Creating PowerShell Demo Project

Let's begin by creating a Visual Studio solution with a sample PowerShell binary module. Since absolute file paths are unfortunately required for many steps, I'll be using C:\Users\Public\Projects throughout this guide. Even if this isn't your regular project directory, I'd recommend using it temporarily before changing to something else:

$SolutionName = "PowerShellDemo"
$ProjectName = "SampleModule"
$SolutionDir = "C:\Users\Public\Projects\$SolutionName"
New-Item -Type Directory -Path $SolutionDir -ErrorAction SilentlyContinue
Set-Location $SolutionDir

Use the dotnet CLI to create the PowerShellDemo solution and SampleModule project:

dotnet new sln -n PowerShellDemo
dotnet new classlib -n SampleModule -f netstandard2.0
dotnet sln add SampleModule/SampleModule.csproj
dotnet add SampleModule/SampleModule.csproj package PowerShellStandard.Library --version 5.1.1

Open PowerShellDemo.sln in Visual Studio (start .\PowerShellDemo.sln), then rename Class1.cs to HelloWorldCmdlet.cs and replace its contents with the following code:

using System.Management.Automation;

namespace SampleModule
{
    [Cmdlet(VerbsCommon.Get, "HelloWorld")]
    public class HelloWorldCmdlet : Cmdlet
    {
        protected override void ProcessRecord()
        {
            WriteObject("Hello");
            WriteObject("World");
        }
    }
}

You can now build the solution (Ctrl+Shift+B):

Class library project can be built

But when you try to start the project in the debugger (F5), or even without it (Ctrl+F5), all you get is this lousy error message:

A project with an Output Type of Class Library cannot be started directly. In order to debug this project, add an executable project to this solution which references the library project. Set the executable project as the startup project.

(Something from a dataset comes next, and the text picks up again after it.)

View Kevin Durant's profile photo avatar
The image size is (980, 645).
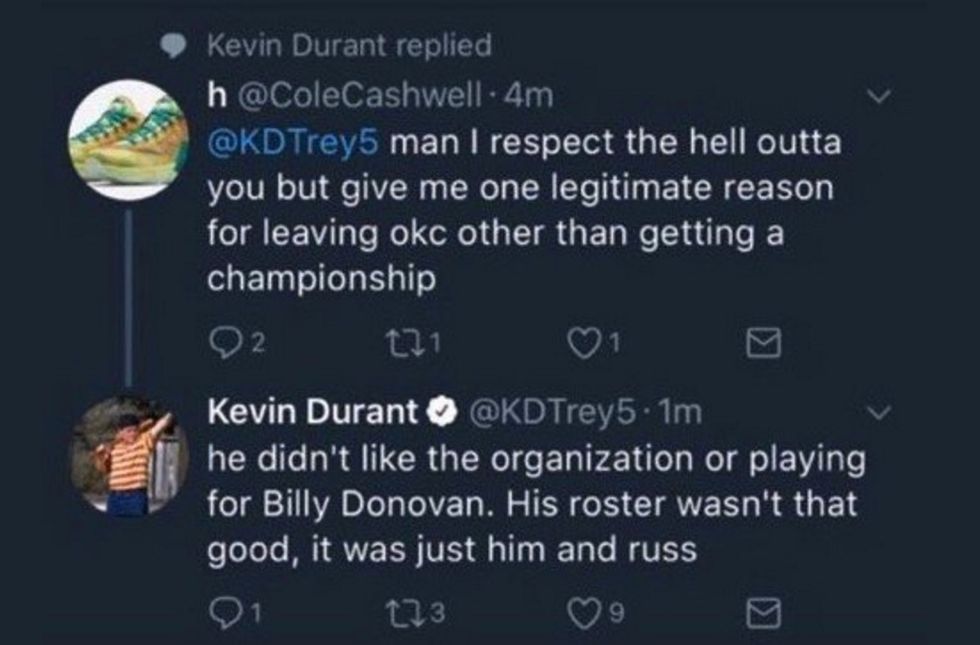coord(126,456)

Class library project cannot be started

Well, that's not very helpful. How does one even run the Get-HelloWorld cmdlet manually?

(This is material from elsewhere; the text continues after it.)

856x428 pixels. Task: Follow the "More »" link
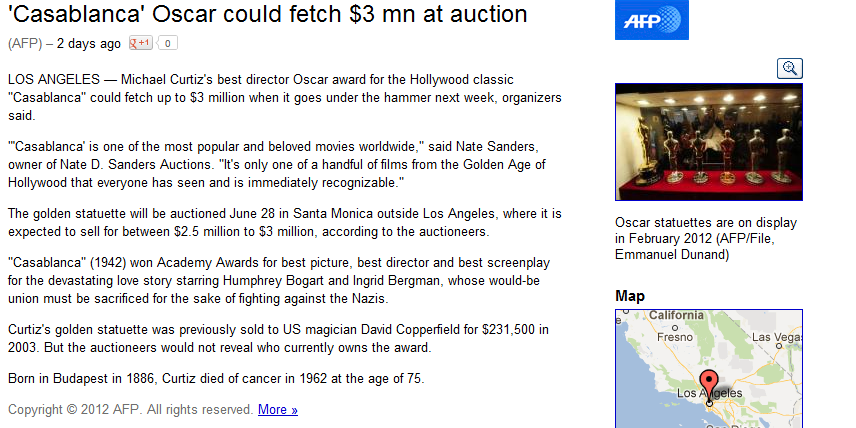point(278,409)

  1. Look at the Visual Studio build logs to find the output file path for our binary module
  2. Open a fresh PowerShell terminal, call Import-Module on the binary module output file path
  3. Script a few useful things you want to call prior to your cmdlet of interest, then call it
  4. Close the PowerShell terminal to release file locks on the binary module output file path

From an interactive PowerShell terminal, this is what it looks like:

PS C:\> pwsh -NoLogo
PS C:\> Import-Module "C:\Users\Public\Projects\PowerShellDemo\SampleModule\bin\Debug\netstandard2.0\SampleModule.dll"
PS C:\> Get-Command -Module SampleModule

CommandType     Name                                               Version    Source
-----------     ----                                               -------    ------
Cmdlet          Get-HelloWorld                                     1.0.0.0    SampleModule

PS C:\> Get-HelloWorld
Hello
World
PS C:\> exit

If you try to rebuild the Visual Studio project without terminating all PowerShell processes that have the binary module loaded, you will encounter file locking problems:

Class library project file locked by another process

Launching a fresh pwsh.exe process inside an existing PowerShell terminal may look odd, but it makes it a lot easier to keep the same terminal window. The exit command terminates the child pwsh.exe process and returns control to the parent PowerShell terminal.

Creating PowerShell Launcher Project

Right-click on the PowerShellDemo solution, navigate to Add, then select New Project.... In the Add a new project dialog, search for "Empty Project", select the template matching C++ for Windows, then click Next:

Create new Empty Project C++ Template

In the Configure your new project dialog, use "SampleModule.Launch" as the project name, then click Create:

Create new Empty Project Template Options

Right-click on the SampleModule.Launch project, then select Set as Startup Project.

Launch project set as startup project

Right-click on the SampleModule.Launch project, then navigate to Build Dependencies, then select Project Dependencies. In the Project Dependencies dialog, under Depends on, select the SampleModule project, then click OK:

Launch project build dependencies

Right-click on the SampleModule.Launch project, navigate to Add, then select New Item.... Name the new file "launch.ps1", then set the following contents:

Import-Module "..\SampleModule\bin\Debug\netstandard2.0\SampleModule.dll"
Get-HelloWorld

Right-click on the SampleModule.Launch project, select Properties (it's the last menu item, you can also use the Alt+Enter keyboard shortcut).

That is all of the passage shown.